Some species give us more trouble than others when it blows. A few worth knowing on your own property:

  • Eucalyptus grows fast and brittle and drops large limbs with little warning. A tall old one near the house is worth a close look.
  • Ficus gets big and dense, and its shallow, spreading roots do not anchor a heavy crown well in soft ground.
  • Queen and Mexican fan palms throw old fronds and seed pods in a gust, which turn into airborne trash over a driveway or a pool.
  • Pines and other conifers hold a lot of sail and can tip when the soil underneath is wet.

None of these are bad trees. They just need to be kept in good shape when they stand near something you care about.

What to check before the season

You can spot most of the warning signs from the ground. Walk your trees before the wind starts and look for:

  • Deadwood in the canopy, the bare branches that drop first in a gust.
  • A lean that has gotten worse over the year, especially with soil cracking or heaving at the base.
  • Cracks, or a tight V where two trunks meet, a natural weak point under load.
  • A top-heavy crown that has not been thinned in years.
  • Limbs hanging over the roof, the driveway, the fence, or the power lines.

If any of that describes a tree close to the house, have it looked at before a storm rather than after one.

How we get a tree wind-ready

The goal is simple: lighten the load and take out the weak points before the wind does it for you. On most Carson trees, that prep is tree trimming and pruning: thinning the crown so air moves through it, clearing the deadwood, and shortening the limbs that reach too far over the house. A weak union can sometimes be supported with a cable instead of losing the whole limb. And a tree that is already failing at the base is safer coming down on our schedule than on the storm's.

Palms are their own job. There it is mostly keeping the dead fronds and seed pods cleared so the wind has nothing loose to throw.

One thing not to do: top it

It is tempting to think that cutting a tree way back makes it safer in wind. It does the opposite. Topping forces a burst of dense, weakly attached regrowth that snaps off more easily than the wood it replaced, and the big open cuts let decay into the trunk. A few years on, a topped tree is usually a worse hazard than the one you started with. Reduction cuts made back to living branches are what actually bring the risk down.

After the wind passes

Once it calms down, walk the yard before you decide the tree is fine. Hanging or half-broken limbs, called hangers, can still come down on their own for days, so keep people and cars out from under them until they are cleared. A fresh lean, or soil lifted on one side of the trunk, means the roots moved and the tree may need to come out. And a limb that tore rather than broke clean should be cut back properly so the wound can close instead of rotting. If you are not sure whether a tree is still safe, that is exactly the thing worth a set of eyes on-site.

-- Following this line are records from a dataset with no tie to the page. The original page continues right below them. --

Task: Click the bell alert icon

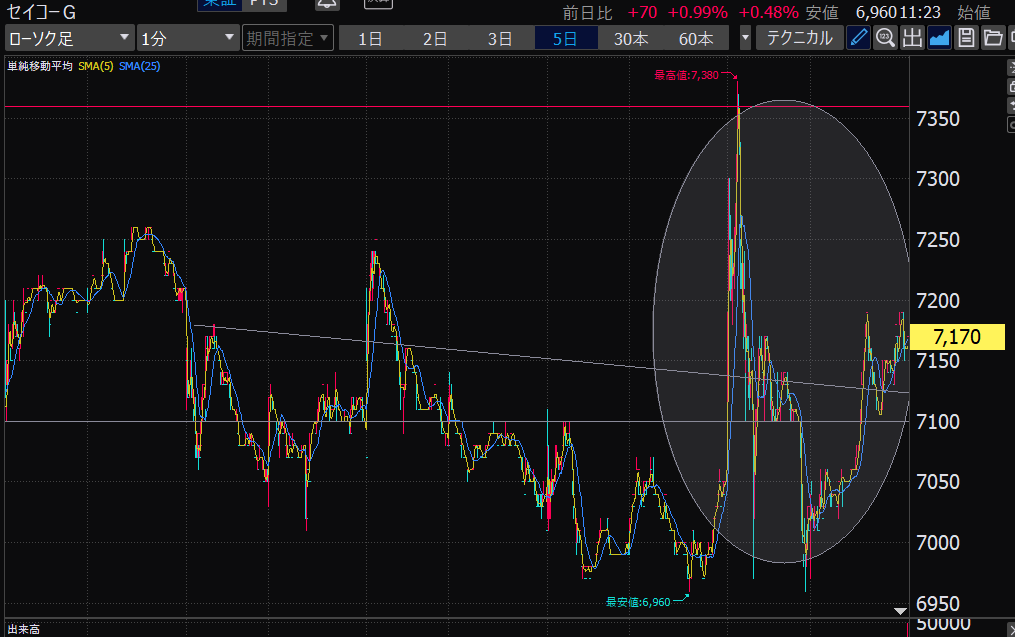Action: (326, 4)
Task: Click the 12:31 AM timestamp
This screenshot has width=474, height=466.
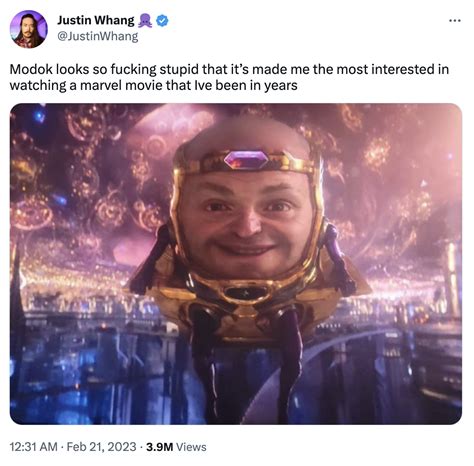Action: click(34, 447)
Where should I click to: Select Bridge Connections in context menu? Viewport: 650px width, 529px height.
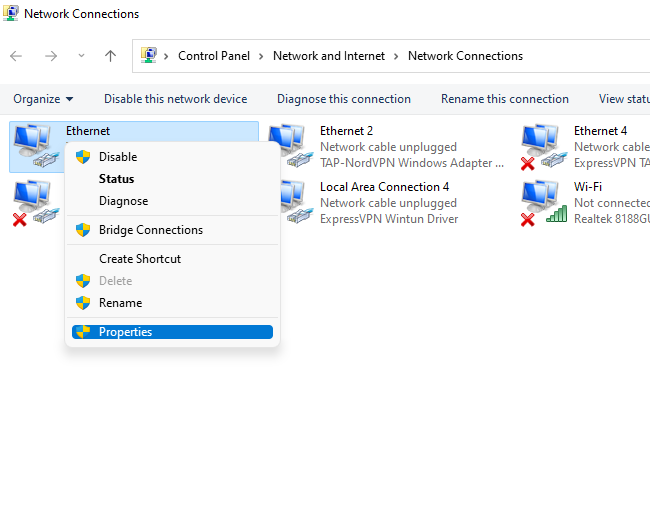pyautogui.click(x=150, y=230)
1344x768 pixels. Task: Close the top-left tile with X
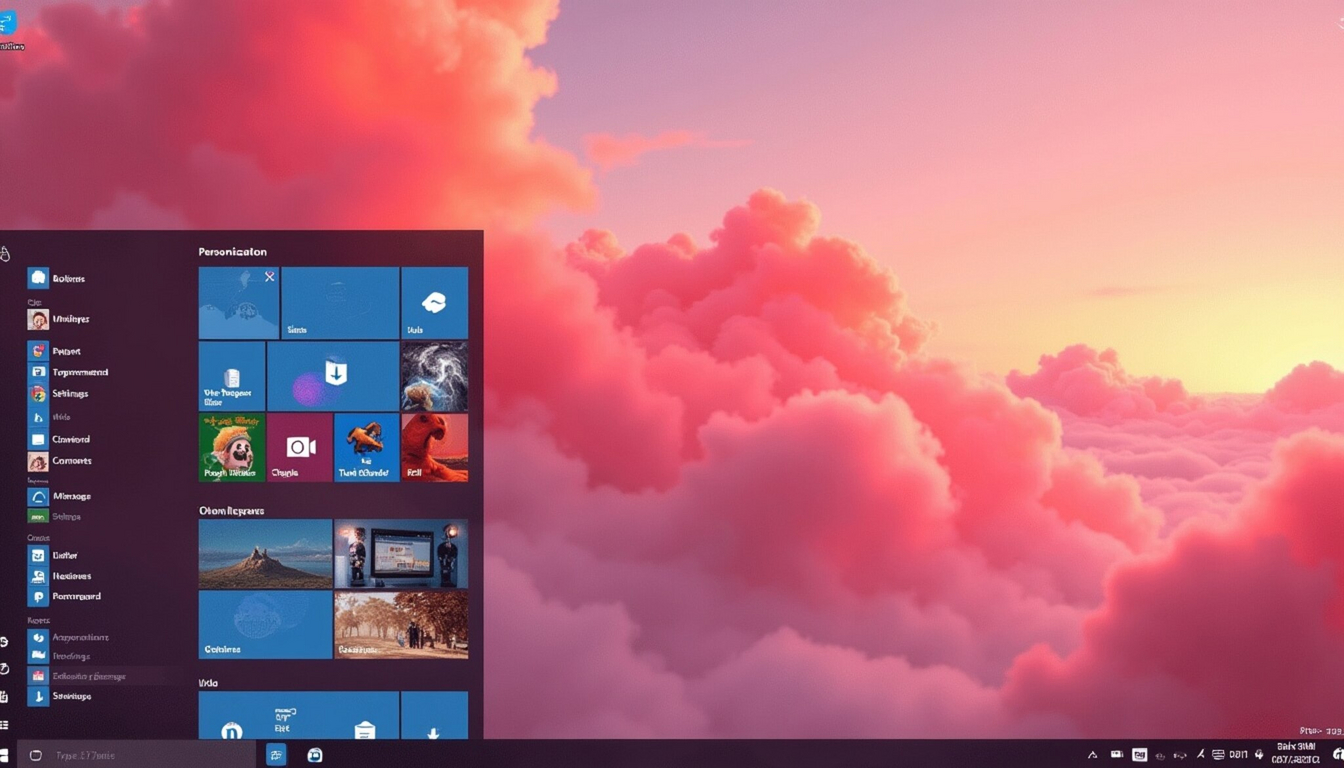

When to call, and who handles what

The best time to prep is before the season, not in the middle of a red-flag warning. If a limb is already down or resting on the house, that is an emergency call, and we get out as soon as it is safe to work. Two things are not ours to touch, though. If branches are tangled in the power lines, that is Southern California Edison's to clear, not a tree crew's. And the trees in the parkway strip and other public spots around Carson belong to the city, so a permit or a city crew comes into it there. On your own trees, we come out, look at what you have, and give you a price on-site before anything starts.